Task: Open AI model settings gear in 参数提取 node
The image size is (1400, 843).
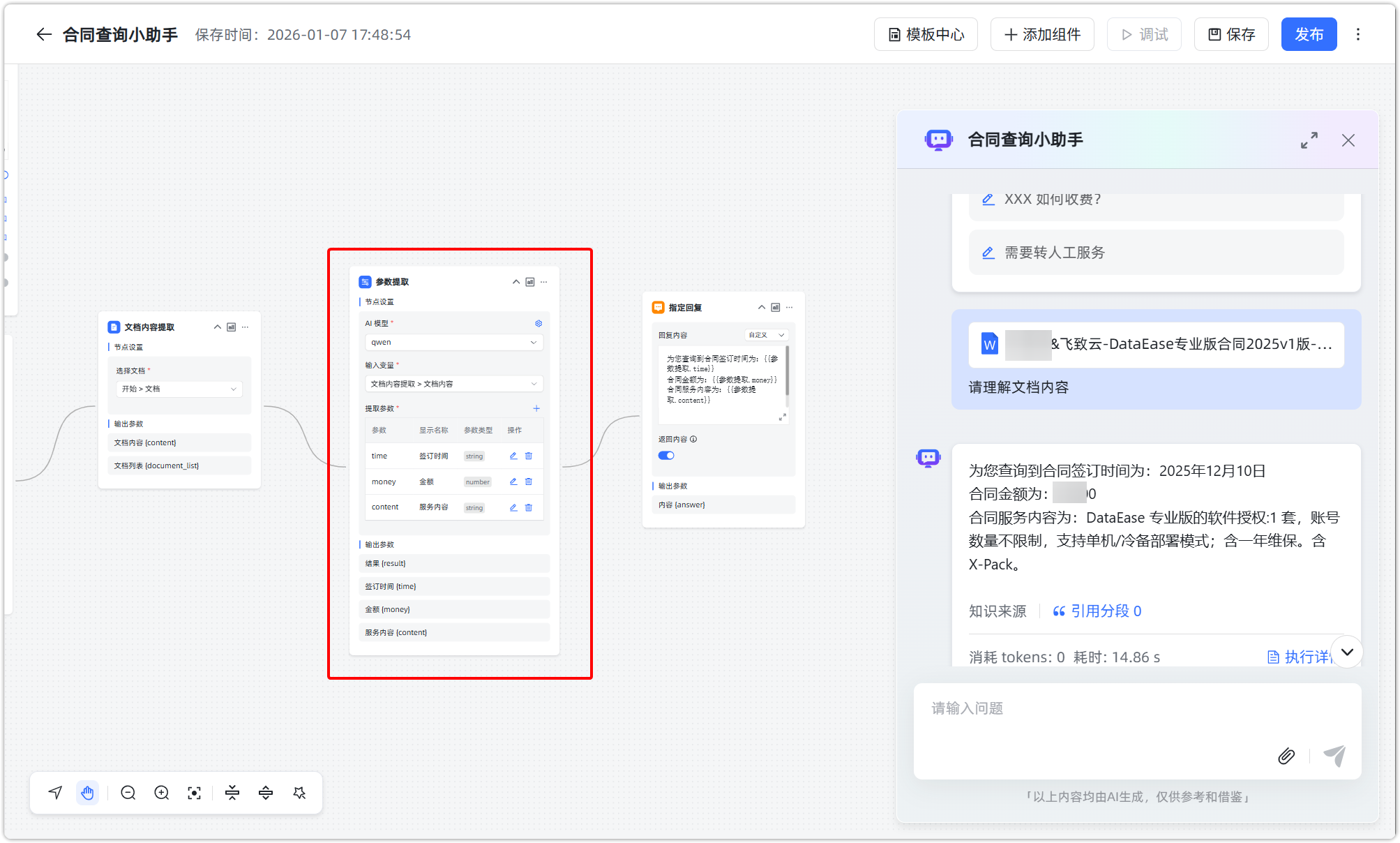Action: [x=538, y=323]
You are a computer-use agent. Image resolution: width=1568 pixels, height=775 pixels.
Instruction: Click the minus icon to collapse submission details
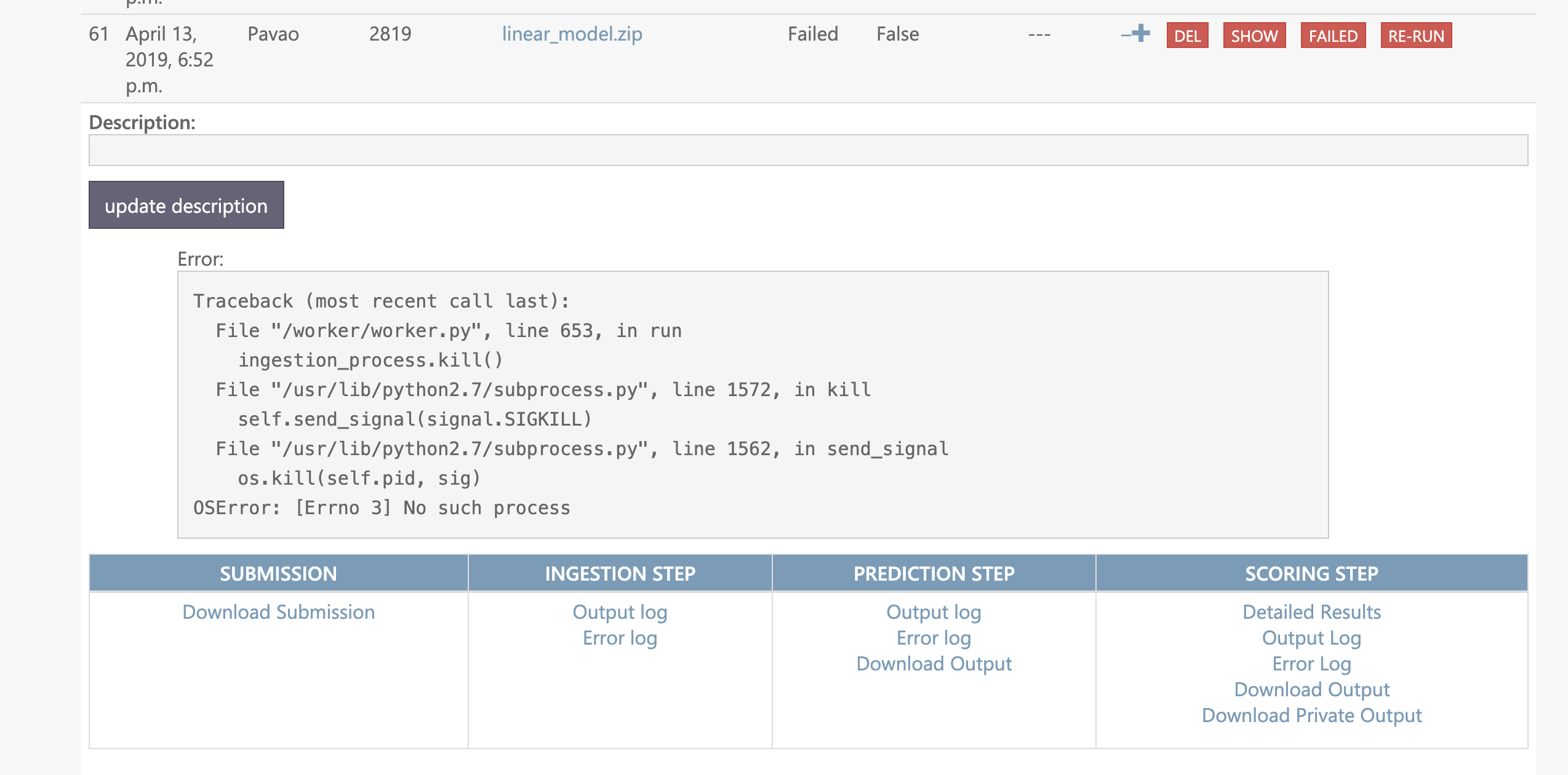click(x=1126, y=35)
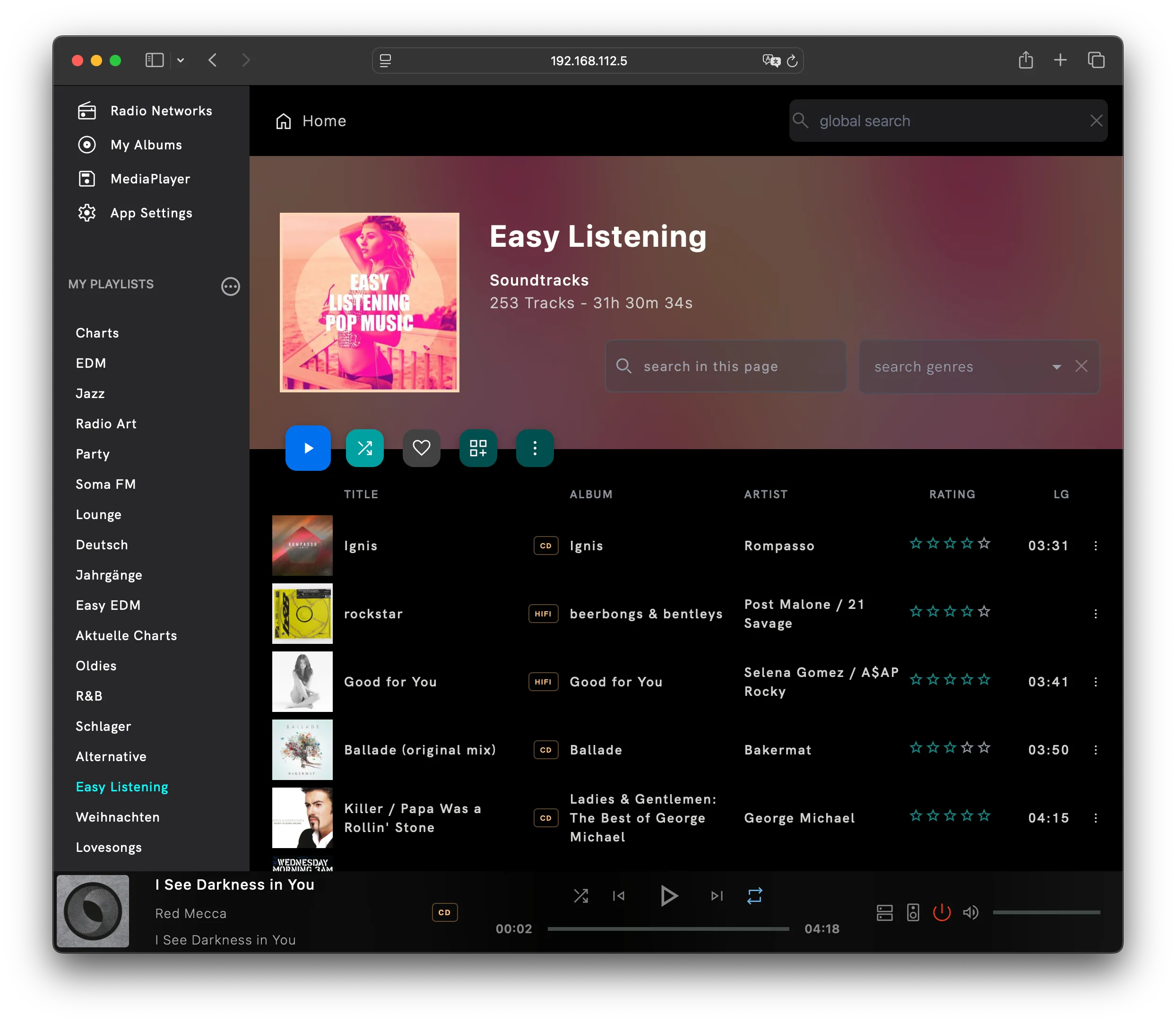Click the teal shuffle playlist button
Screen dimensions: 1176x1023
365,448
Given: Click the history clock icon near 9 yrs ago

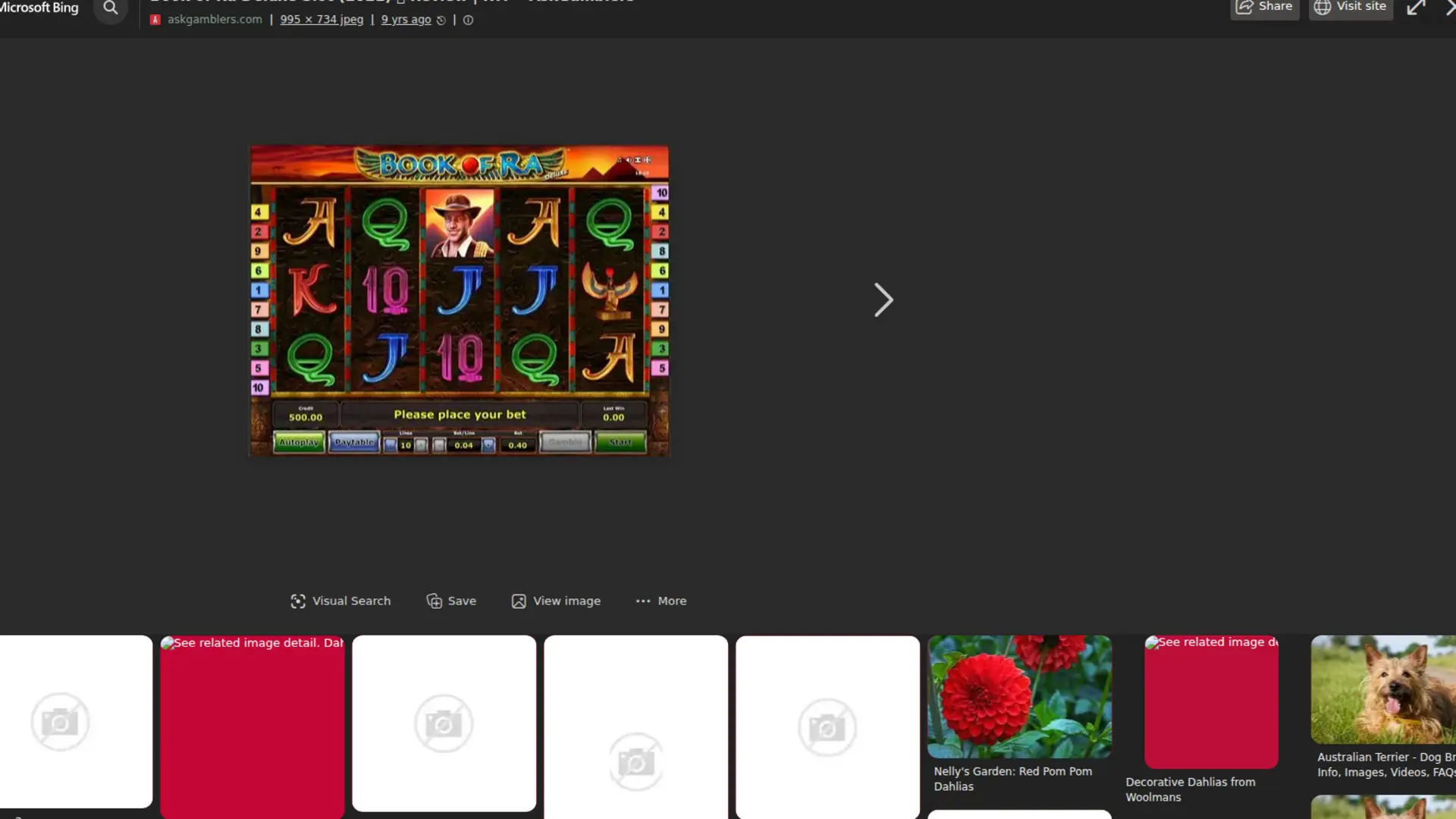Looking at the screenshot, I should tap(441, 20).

▶ [Your instructions] Your answer must reproduce exactly the lines from the line with "You are a computer-use" through the end of the material, both ends included, with every picture dropped.

▶ [Written reply]
You are a computer-use agent. Image resolution: width=1568 pixels, height=775 pixels.
Instruction: Click the minus icon to collapse submission details
click(x=1126, y=35)
Click the teal shuffle playlist button
Screen dimensions: 1176x1023
365,448
Given: Click the history clock icon near 9 yrs ago

Looking at the screenshot, I should tap(441, 20).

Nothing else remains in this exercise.